以前、ほんのり想いを寄せていた異性がいた。常に笑顔を絶やさず、背が高くおしゃべりな人だ。もちろん、周りにはいつも人だかりが出来ていた。人気者の彼に恋をしても叶うはずなどない。そんな当然のことは十分理解していた。毎日遠くから見つめるだけであった。
しかし、そんな彼から誕生日プレゼントを貰った。可愛らしすぎて、私には不釣合いなのではないかと不安になるようなブレスレット。突然すぎて驚きでいっぱいになり、うまくお礼を言う事が出来なかった。彼とろくに話したこともないはずなのに、彼は私の誕生日を知っていて、しかもプレゼントまでくれた。夢にも思っていなかった。私だって、彼の誕生日など知るはずもなかったのだから。
これは、私の中での大きな事件だった。
それから、彼とかなり良い雰囲気へ進展していった。一緒に外食へ行ったり、甘い言葉を交わしあったりした。
もうそろそろだろうという時期になった時には、私の長く続かない性質が発揮されてしまっていて、既に他に気になる男性が心の中にいた。その彼は物静かで、目鼻立ちが整っていて、常に本を読んでいるような人だ。友達は多くなさそうだった。キャンパス内の図書館の歴史系物語コーナーで初めて見かけた時、落ち着いて大人びた雰囲気をもつ彼に何故だか惹かれてしまった。一目惚れに近い感情だった。気がついた時には、彼に自分から積極的に話しかけたり、休みの日に会う約束をしていた。少しずつ親密な関係を築いていた。
彼は知識が広く、どんな話をしても詳しく返してくれるで、彼と話すことがとても楽しかった。人気者の彼とのおしゃべりとは全く違う楽しさがあった。

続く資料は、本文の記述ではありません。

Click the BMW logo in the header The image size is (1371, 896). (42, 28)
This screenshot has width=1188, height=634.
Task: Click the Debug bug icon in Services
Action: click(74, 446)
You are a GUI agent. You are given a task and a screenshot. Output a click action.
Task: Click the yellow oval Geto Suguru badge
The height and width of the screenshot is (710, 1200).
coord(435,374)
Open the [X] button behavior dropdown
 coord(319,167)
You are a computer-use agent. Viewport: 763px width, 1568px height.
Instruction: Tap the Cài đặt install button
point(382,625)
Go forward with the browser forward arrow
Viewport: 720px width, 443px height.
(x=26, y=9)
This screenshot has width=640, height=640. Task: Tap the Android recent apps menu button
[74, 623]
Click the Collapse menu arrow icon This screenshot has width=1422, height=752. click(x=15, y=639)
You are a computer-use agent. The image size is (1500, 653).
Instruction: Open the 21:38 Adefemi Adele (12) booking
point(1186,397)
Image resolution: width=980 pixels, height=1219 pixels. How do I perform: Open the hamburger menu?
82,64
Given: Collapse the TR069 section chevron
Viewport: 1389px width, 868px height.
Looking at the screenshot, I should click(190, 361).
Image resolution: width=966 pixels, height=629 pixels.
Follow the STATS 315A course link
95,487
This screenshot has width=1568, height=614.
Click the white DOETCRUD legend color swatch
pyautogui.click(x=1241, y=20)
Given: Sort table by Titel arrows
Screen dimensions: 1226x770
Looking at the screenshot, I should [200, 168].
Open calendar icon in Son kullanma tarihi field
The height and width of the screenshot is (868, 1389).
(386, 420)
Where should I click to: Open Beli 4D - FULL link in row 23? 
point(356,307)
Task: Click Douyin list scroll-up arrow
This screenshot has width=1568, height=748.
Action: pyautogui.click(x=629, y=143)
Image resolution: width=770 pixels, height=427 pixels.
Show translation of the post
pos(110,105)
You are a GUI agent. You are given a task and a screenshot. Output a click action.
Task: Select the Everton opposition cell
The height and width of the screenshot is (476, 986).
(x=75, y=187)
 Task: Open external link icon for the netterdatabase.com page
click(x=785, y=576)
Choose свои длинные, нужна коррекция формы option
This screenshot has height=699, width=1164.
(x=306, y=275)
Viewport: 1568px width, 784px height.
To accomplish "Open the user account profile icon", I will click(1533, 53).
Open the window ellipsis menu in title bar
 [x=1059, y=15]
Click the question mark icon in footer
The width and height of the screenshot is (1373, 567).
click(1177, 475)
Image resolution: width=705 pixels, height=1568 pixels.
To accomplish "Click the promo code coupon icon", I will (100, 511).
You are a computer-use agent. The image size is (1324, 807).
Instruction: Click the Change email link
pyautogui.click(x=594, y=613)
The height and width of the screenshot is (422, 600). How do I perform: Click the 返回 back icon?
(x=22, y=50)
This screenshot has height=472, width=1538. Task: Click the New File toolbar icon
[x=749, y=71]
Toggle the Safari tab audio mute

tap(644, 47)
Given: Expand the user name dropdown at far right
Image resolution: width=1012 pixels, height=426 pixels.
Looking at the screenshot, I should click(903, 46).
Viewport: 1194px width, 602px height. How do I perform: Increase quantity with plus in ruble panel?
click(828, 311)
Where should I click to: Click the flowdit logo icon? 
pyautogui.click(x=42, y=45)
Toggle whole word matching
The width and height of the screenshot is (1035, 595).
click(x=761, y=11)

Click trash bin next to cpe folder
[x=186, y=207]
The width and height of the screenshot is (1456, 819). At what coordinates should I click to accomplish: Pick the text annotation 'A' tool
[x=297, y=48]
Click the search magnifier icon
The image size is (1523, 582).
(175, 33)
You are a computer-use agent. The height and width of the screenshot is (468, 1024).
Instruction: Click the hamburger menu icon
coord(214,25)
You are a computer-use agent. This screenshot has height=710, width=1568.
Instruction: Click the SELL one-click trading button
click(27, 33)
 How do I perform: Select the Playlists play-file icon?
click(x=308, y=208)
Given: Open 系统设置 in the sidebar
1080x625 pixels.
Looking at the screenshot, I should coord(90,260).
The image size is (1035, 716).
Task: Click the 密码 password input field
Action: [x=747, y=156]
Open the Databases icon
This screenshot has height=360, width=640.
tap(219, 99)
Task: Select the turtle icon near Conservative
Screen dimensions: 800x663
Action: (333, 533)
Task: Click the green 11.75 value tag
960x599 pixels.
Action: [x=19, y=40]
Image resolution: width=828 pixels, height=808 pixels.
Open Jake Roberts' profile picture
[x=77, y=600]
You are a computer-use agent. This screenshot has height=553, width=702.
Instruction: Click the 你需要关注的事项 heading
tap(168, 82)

それに、何より真剣に私の話を聞いてくれる真っ直ぐな瞳に私は吸い込まれていった。
私がそろそろだと予期していた通り、人気者の彼から告白された。彼らしい、人気者らしい遠回りしない言い方で。好きなんだ、付き合って欲しい、と。
彼に緊張した表情は見えなかった。むしろ、自信に満ち溢れているように感じられた。普通なら当たり前だろう、あれほど良い雰囲気になった異性に想いを伝えて断られると思う人の方が少ないはずだ。それどころか、男性からすれば、相手はそれを待ち望んでいるだろうと思うかもしれない。だが、私の答えはノーと決まっていた。物静かな彼がどうしても心に引っかかったのだ。決まっていたのだけれども、こんなに張り切った表情の彼に見つめられると、はっきりノーと言えなかった。だからこの時は、考えさせて欲しいとだけ伝えてその場を後にした。
ノーときっぱり決めていたはずなのに、何故か私は彼の告白を受け入れてしまった。物静かな彼のことも引っかかったままではあったのだが、やっぱり長く同じ時間を過ごしてきたし、こんなにも率直に想いを伝えられると、首を縦にふることしか出来なかった。
最初は、本当にこんな中途半端な気持ちで良いのかと自分でも何をやっているのだかさっぱり分からなかったが、お付き合いしてみると、彼と居る時間が愛おしくてたまらないものとなっていた。やはり人気者なだけあり、人との関わりに慣れているということが、彼と過ごす時間が増えたことで、改めて実感させられた。だから、彼は私のことをとても大切にしてくれているのがわかった。記念日や誕生日には必ずプレゼントを贈ってくれたり、私が落ち込んでいるにはすぐ察しては声を掛けてくれた。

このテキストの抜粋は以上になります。